_Records provided_:

=== Begin Enclosure ===

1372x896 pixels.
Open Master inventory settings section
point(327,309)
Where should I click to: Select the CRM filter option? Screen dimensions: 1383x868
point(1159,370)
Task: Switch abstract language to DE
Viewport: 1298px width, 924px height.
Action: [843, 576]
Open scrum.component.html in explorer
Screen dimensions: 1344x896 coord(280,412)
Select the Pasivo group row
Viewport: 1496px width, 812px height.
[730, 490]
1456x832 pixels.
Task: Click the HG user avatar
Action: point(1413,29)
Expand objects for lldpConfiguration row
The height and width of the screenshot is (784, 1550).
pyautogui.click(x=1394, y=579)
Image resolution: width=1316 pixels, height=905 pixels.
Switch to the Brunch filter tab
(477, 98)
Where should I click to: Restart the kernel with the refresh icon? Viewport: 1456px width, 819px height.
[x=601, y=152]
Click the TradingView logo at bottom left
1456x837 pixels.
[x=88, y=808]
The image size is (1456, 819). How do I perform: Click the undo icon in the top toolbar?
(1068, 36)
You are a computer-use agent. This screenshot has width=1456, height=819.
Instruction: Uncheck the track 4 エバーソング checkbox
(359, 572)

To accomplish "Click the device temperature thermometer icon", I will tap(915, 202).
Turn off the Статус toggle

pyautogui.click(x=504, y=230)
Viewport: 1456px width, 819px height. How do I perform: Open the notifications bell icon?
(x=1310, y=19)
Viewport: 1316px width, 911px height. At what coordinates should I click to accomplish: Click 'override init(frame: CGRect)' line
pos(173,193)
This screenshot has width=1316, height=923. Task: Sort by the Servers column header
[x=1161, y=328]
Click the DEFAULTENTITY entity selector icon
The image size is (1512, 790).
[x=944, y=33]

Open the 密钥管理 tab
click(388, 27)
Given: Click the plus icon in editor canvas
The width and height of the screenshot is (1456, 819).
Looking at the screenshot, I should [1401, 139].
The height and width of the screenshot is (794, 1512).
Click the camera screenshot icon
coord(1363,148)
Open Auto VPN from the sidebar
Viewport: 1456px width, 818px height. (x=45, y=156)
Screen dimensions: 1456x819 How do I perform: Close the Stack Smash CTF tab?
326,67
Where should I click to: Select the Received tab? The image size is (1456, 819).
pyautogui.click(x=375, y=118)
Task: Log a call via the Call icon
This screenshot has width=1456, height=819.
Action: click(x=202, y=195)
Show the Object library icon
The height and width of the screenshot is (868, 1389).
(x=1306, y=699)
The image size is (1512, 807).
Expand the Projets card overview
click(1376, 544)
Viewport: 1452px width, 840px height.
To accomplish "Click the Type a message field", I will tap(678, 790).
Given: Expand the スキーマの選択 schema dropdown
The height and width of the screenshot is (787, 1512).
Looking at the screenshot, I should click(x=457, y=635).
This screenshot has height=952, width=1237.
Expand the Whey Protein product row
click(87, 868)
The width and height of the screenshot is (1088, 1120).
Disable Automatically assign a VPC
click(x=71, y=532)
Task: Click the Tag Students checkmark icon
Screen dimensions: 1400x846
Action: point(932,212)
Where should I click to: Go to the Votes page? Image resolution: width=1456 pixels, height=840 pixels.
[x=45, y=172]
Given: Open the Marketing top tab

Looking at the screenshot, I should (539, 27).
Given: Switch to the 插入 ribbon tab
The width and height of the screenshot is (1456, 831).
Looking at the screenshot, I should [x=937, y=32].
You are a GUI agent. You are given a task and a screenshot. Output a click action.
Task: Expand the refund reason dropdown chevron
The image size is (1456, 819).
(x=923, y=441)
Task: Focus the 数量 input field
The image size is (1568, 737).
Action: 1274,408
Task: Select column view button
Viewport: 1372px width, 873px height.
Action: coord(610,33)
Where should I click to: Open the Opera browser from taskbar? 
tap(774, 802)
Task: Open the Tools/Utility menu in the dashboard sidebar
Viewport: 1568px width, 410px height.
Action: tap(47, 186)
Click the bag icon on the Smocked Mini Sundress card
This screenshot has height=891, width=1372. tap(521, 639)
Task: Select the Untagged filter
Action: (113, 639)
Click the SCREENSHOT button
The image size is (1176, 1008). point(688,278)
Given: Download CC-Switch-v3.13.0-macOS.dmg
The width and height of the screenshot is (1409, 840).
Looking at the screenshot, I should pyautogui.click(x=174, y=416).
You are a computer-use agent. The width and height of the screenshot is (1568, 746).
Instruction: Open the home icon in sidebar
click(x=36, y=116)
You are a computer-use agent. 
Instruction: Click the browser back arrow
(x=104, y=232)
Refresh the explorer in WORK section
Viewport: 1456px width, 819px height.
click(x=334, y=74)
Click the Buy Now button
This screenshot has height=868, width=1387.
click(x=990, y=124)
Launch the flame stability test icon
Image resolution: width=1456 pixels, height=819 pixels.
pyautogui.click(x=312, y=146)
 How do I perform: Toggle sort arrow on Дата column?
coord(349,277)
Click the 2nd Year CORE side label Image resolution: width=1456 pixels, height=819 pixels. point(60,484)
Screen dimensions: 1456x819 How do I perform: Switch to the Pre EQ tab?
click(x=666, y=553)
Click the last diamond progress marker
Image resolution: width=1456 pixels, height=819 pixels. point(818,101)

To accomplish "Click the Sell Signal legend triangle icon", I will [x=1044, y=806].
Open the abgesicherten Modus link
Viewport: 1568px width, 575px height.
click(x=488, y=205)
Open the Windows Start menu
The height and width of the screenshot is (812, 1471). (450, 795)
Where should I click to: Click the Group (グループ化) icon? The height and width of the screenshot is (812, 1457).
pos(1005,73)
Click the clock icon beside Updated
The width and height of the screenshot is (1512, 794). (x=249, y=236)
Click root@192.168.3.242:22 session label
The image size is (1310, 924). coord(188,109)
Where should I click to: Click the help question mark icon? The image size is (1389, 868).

=== End Enclosure ===

_Activity_: With "dropdown" as the word to match, copy each line of the records that has it.

_Worked solution_:
Given: Expand the スキーマの選択 schema dropdown
Task: Expand the refund reason dropdown chevron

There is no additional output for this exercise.